Phase 1, is now due, Tuesday, September 23rd at 11:59PM Eastern
Phase 2, is now due, Wednesday, October 1st at 11:59PM Eastern

NEW!!! Phase 3, is now due, Friday, October 10th at 11:59PM Eastern. NEW!!!

Late Policy

NEW: Phase 3 will also have the same single day, 50% penalty, late policy (Sat Oct 11 at 11:59pm EST).

Phase 2 will have the same single day, 50% penalty, late policy.

The deadline for phase 1 of project 1 is in less than an hour.
If you miss the deadline but still submit before 11:59pm eastern on Wed Sept 24, you will receive a 50% penalty; that is, a perfect solution in 24 hours ends up being a bare pass.
If you want the 24-hour extension and 50% penalty, you must send email to 719-staff requesting the ability to submit tomorrow.
We will not grade twice and take the best. If you have request the extension you have taken the 50% penalty.
Note that this is the first and hardest phase of project 1, but it is not weighted with the majority of the points for project 1. Doing well on phase 2 and phase 3 can lead to a good final project 1 score. And understanding the phase 1 material will help in phase 2 and 3.


1. Are the AWS coupon codes out?
Yes. AWS coupon codes have been emailed to everyone. If you still haven't received it, please send an email to 719-staff.

2. What is Zlib? I do not seem to find a lot of information about it online?
Zlib is the default compression codec of Hadoop. That is, if you do not specify any compression codec in your MapReduce job configuration and just set compression to true, then Hadoop uses the Zlib codec.

3. Should I compress the intermediate map output or only the final output of a MapReduce job?
This is a design decision that is totally upto you. But for the compression section evaluation, you need not compress the intermediate map output.

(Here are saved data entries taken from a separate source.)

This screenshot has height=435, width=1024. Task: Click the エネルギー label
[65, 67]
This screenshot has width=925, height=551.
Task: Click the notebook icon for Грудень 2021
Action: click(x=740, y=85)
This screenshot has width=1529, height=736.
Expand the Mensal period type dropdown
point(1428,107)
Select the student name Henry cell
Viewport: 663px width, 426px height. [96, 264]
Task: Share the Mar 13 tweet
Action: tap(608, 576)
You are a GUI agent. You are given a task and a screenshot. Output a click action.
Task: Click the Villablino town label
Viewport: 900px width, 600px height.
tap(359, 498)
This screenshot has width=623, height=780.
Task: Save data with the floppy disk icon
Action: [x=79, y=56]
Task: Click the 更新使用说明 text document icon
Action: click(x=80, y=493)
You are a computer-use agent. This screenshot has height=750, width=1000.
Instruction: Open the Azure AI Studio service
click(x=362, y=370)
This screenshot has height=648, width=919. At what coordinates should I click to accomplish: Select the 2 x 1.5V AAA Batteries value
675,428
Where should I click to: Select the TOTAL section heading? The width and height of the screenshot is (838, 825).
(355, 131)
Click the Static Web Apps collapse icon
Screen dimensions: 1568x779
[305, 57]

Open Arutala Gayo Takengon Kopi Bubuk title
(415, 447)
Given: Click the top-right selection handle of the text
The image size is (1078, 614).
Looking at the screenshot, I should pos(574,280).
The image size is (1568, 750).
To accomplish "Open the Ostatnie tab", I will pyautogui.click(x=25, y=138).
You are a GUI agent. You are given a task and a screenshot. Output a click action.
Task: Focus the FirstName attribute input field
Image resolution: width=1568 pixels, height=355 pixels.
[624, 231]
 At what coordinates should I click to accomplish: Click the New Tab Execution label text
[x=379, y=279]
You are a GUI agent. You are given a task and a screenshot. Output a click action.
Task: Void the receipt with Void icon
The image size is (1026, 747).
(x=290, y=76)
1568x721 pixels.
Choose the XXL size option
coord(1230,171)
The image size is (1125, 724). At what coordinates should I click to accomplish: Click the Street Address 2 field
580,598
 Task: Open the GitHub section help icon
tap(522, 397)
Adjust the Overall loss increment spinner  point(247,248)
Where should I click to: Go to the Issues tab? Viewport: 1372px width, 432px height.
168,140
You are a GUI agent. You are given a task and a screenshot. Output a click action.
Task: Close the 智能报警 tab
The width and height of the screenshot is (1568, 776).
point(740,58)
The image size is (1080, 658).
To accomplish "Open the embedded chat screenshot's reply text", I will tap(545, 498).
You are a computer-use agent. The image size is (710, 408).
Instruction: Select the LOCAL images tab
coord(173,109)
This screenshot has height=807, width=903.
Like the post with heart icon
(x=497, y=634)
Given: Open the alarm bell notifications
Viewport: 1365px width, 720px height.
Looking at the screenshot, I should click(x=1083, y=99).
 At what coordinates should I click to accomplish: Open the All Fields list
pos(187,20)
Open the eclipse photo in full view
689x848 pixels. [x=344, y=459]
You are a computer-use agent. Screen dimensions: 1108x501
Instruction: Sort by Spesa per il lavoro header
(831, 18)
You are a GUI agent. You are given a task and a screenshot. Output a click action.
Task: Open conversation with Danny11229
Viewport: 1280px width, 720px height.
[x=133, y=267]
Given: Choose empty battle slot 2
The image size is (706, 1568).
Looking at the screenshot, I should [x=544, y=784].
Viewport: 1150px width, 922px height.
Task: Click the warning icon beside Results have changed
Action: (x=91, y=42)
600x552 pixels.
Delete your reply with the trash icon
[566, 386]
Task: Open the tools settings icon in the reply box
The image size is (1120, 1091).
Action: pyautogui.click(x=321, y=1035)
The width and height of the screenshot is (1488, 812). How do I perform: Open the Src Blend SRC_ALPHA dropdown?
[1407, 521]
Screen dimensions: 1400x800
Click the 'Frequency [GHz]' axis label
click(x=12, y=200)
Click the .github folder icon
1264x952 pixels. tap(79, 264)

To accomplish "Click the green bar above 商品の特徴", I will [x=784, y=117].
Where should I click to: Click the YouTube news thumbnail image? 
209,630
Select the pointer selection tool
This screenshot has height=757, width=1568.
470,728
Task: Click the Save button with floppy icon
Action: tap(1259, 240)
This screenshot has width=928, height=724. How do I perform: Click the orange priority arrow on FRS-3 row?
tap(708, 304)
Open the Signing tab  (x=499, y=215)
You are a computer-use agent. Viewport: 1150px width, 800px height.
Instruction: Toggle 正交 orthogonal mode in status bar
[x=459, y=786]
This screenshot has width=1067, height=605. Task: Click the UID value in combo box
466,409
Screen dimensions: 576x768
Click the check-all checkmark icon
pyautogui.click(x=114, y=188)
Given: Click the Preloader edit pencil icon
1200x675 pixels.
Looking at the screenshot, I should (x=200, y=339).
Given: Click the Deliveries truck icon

4. Can I run the iterative job one after the other manually?
No. You should run a single jar (for the iterative PageRank part) which will take in the number of iterations as a command line argument and run for the specified number of iterations.

5. Do I need to filter the invalid urls in the value?
The correct way is to filter out (discard) all the urls which contain comma “,” in them as it is both invalid and might break the algorithm when you are using a comma as the separator.
For example, say we have the following key and value pairs
key: a.com value: b.com c.com c,def.com f.com
Output of the filtering job should be:
key: a.com value: b.com,c.com,f.com

If you did not filter them out and you do not want to change it now, it is still acceptable. In this case, the output of the filtering job will be
key: a.com value: b.com,c.com,c,def.com,f.com

If you have dealt with this in any other way, send an email to 719 staff.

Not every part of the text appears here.